'''

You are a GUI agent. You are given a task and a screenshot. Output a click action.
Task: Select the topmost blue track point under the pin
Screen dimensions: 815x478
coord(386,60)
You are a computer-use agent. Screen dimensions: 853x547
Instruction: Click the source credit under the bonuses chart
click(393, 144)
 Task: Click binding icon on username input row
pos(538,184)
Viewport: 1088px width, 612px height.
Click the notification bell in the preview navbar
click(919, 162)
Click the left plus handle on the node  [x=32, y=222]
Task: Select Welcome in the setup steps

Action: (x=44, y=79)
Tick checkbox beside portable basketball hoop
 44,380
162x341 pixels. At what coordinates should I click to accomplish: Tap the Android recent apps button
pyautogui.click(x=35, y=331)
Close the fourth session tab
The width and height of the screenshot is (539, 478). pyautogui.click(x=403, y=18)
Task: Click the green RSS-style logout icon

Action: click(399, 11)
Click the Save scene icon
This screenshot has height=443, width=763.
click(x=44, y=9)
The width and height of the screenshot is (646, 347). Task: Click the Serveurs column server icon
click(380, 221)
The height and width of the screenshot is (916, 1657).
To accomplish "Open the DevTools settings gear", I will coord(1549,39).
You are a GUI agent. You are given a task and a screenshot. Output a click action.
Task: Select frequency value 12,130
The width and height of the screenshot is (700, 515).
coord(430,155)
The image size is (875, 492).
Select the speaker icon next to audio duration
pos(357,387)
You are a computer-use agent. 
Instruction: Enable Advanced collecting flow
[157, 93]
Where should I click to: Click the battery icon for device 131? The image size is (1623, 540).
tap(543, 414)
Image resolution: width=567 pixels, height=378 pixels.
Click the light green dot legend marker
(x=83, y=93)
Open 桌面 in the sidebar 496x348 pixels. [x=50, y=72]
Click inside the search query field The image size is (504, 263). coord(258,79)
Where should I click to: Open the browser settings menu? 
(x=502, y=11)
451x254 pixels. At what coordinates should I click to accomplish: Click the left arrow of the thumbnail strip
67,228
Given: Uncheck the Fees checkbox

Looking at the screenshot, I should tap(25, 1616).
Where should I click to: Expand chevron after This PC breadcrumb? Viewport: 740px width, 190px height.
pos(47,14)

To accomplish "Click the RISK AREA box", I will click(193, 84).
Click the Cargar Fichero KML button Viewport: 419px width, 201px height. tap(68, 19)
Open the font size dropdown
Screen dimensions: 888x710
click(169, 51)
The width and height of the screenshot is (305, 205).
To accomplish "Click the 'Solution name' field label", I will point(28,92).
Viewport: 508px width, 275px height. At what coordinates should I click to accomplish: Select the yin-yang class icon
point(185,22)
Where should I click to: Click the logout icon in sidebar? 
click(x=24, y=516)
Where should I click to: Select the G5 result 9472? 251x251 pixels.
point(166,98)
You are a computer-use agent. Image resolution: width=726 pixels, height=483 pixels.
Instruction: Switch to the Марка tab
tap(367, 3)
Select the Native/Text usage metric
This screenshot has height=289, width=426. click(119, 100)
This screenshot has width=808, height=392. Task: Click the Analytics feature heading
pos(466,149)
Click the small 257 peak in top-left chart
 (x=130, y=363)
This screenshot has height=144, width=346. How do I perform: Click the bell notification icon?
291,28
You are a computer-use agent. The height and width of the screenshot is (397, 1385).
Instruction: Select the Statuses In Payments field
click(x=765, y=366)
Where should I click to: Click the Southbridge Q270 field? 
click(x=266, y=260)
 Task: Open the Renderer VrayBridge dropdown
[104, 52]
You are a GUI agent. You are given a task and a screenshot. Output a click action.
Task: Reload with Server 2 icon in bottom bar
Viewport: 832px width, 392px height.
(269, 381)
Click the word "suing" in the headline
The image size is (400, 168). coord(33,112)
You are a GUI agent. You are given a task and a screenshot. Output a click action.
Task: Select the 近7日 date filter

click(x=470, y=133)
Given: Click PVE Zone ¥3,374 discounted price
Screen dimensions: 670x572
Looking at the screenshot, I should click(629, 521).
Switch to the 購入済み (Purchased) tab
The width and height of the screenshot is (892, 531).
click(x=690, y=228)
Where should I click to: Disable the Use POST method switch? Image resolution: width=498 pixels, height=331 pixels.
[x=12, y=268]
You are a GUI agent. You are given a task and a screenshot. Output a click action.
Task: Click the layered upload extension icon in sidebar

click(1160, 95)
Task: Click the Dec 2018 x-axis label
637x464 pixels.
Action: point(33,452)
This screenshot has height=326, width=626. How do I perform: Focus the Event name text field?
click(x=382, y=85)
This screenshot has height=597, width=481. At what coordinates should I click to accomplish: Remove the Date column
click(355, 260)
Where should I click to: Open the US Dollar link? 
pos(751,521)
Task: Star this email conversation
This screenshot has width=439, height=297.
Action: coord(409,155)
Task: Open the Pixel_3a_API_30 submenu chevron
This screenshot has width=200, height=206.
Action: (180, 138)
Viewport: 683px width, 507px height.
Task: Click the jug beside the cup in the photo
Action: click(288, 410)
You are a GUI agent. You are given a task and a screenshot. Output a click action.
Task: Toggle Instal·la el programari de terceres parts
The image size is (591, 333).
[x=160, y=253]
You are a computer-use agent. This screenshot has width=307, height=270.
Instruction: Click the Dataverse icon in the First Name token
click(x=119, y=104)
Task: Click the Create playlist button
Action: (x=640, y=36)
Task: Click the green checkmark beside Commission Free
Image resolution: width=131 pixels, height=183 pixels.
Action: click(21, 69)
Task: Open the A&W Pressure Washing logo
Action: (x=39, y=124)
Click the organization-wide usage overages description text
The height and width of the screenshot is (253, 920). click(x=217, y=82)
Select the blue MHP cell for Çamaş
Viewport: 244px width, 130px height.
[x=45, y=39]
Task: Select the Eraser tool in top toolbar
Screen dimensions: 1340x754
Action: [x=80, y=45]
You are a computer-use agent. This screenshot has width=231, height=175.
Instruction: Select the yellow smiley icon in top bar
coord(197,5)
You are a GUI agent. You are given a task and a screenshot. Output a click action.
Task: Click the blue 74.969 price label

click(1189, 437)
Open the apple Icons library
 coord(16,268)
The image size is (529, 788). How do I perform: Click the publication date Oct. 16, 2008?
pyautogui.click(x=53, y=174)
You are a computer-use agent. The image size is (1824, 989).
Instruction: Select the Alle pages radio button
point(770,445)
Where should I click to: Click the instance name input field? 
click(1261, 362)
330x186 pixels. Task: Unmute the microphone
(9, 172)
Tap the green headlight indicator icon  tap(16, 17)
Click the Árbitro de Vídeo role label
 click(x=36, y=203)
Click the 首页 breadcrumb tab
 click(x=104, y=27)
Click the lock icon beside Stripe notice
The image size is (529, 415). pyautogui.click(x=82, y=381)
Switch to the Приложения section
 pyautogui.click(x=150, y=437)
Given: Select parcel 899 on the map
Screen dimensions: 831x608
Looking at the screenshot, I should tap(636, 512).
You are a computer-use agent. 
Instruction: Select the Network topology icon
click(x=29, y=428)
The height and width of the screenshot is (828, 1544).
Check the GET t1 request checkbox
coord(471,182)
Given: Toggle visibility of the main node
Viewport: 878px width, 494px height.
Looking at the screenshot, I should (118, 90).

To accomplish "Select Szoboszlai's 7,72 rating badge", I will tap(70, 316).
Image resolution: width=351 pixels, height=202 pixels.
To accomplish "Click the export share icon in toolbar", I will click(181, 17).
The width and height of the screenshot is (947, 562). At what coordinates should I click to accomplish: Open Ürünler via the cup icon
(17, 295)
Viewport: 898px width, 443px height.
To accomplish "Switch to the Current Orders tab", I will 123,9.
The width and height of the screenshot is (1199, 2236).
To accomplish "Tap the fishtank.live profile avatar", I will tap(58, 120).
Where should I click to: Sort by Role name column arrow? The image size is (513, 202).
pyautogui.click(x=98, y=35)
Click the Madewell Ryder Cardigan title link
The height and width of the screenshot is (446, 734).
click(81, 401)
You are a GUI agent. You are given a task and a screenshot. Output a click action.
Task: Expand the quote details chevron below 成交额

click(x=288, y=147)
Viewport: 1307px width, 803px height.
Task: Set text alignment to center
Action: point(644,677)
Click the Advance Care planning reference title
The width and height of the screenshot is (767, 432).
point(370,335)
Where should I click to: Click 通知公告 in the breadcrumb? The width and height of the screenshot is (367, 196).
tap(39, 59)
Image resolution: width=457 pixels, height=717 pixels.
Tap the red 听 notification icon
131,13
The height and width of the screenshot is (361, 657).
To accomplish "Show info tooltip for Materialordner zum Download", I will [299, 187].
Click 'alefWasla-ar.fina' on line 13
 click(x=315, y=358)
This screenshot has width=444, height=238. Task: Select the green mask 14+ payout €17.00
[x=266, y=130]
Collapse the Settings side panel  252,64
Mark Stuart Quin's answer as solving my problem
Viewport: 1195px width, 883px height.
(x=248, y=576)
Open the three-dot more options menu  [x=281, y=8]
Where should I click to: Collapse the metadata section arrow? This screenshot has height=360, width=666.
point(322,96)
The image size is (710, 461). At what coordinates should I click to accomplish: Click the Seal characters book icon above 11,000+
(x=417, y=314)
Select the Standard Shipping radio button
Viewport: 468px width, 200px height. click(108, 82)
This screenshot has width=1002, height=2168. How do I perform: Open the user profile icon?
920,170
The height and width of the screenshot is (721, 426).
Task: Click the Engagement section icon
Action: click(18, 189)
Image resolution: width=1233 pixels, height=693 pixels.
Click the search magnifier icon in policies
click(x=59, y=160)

'''

**Work instructions:** Please reproduce everything from the line containing "Mark Stuart Quin's" down to the end of the records.

**Task solution:**
Mark Stuart Quin's answer as solving my problem
Viewport: 1195px width, 883px height.
(x=248, y=576)
Open the three-dot more options menu  [x=281, y=8]
Where should I click to: Collapse the metadata section arrow? This screenshot has height=360, width=666.
point(322,96)
The image size is (710, 461). At what coordinates should I click to accomplish: Click the Seal characters book icon above 11,000+
(x=417, y=314)
Select the Standard Shipping radio button
Viewport: 468px width, 200px height. click(108, 82)
This screenshot has width=1002, height=2168. How do I perform: Open the user profile icon?
920,170
The height and width of the screenshot is (721, 426).
Task: Click the Engagement section icon
Action: click(18, 189)
Image resolution: width=1233 pixels, height=693 pixels.
Click the search magnifier icon in policies
click(x=59, y=160)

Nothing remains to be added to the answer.